Reporters Worry They Are Too Pro-Bush? As the “rush to war” approached an end after eight months, some reporters grew frustrated that the media was not stopping it. After a March 6 White House press conference failed to shake public confidence in President Bush, ABC reporter Terry Moran made waves by telling the New York Observer newspaper that Bush left his colleagues in the press corps “looking like zombies.” Observer columnist Matt Taibbi suggested reporters were routed, like Texans at the Alamo: “The entire White House press corps should be herded into a cargo plane, flown to an altitude of 30,000 feet, and pushed out, kicking and screaming, over the North Atlantic.”

By October, Bill Moyers told the left-wing web site Buzzflash.com that “Matt Taibbi wrote in The New York Press at the time that it was like a mini-Alamo for American journalism.

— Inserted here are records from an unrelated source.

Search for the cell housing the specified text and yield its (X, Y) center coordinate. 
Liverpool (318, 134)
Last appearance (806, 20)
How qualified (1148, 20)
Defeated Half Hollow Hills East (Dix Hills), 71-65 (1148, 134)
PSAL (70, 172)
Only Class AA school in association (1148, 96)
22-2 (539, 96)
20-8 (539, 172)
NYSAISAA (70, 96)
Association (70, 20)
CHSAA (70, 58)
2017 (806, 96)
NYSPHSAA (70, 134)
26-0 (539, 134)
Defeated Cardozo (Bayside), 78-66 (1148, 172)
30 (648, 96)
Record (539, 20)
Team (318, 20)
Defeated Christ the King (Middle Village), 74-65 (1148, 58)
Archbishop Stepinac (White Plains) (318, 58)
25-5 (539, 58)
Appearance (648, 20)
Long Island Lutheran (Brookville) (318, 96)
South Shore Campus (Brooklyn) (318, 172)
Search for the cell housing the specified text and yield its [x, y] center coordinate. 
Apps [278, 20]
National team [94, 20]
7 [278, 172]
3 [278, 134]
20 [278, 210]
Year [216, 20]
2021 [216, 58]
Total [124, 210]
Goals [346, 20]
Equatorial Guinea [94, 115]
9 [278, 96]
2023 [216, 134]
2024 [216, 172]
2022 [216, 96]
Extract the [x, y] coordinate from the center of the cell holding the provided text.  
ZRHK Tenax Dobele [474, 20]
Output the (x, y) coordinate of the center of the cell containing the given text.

I’d say it was more a collective Jonestown-like suicide. At least the defenders of the Alamo put up a fight.”

In reality, reporters had challenged the President with tough questions. CNN’s John King cited Ted Kennedy’s belief that “your fixation with Saddam Hussein is making the world a more dangerous place.” Ed Chen of the Los Angeles Times demanded to know that if Bush “trusted the people” with their tax cuts, why not trust them enough to give them an estimate of the war costs? Bob Deans of Cox Newspapers even suggested that the Vietnam War was unjustified since Vietnam hasn’t directly threatened American security in 30 years.

moran030703For his part, Moran lectured the President that he had “generated opposition from the governments of France, Russia, China, Germany, Turkey, the Arab League, and many other countries, opened a rift at NATO and at the UN; and drawn millions of ordinary citizens around the world into the streets and anti-war protests. May I ask what went wrong that so many governments and peoples around the world now not only disagree with you very strongly, but see the U.S. under your leadership as an arrogant power?” Afterward, Peter Jennings praised it as “a fairly straightforward question.” (With Real Video)

On the evening news shows preceding the prime-time event, Jennings asked Secretary of State Colin Powell: “So many people don’t understand why you shouldn’t let the inspections continue if they are accomplishing anything....Most people think they’re doing a reasonably effective job at the moment.” Over on NBC, Ron Allen was reporting from Iraq that “Tonight, word of America’s new deadline and threat of war fazed no one at this Baghdad café.” Allen then cited an Iraqi man: “America is a terrorist country, he says.”

That morning, as the White House press corps prepared to pepper Bush with questions about his “arrogant...obsession” with Saddam Hussein, ABC’s Good Morning America was marveling at Saddam’s popularity. Diane Sawyer revealed: “I read this morning that he’s also said the love that the Iraqis have for him is so much greater than anything Americans feel for their President because he’s been loved for 35 years, he says, the whole 35 years.” From Baghdad, reporter Dan Harris seconded Sawyer: “He is one to point out quite frequently that he is part of a historical trend in this country of restoring Iraq to its greatness, its historical greatness. He points out frequently that he was elected with a hundred percent margin recently.”

If the press were to be accused of acting like “zombies,” it was more plausible to argue they were zombies for Saddam than they were zombies for President Bush.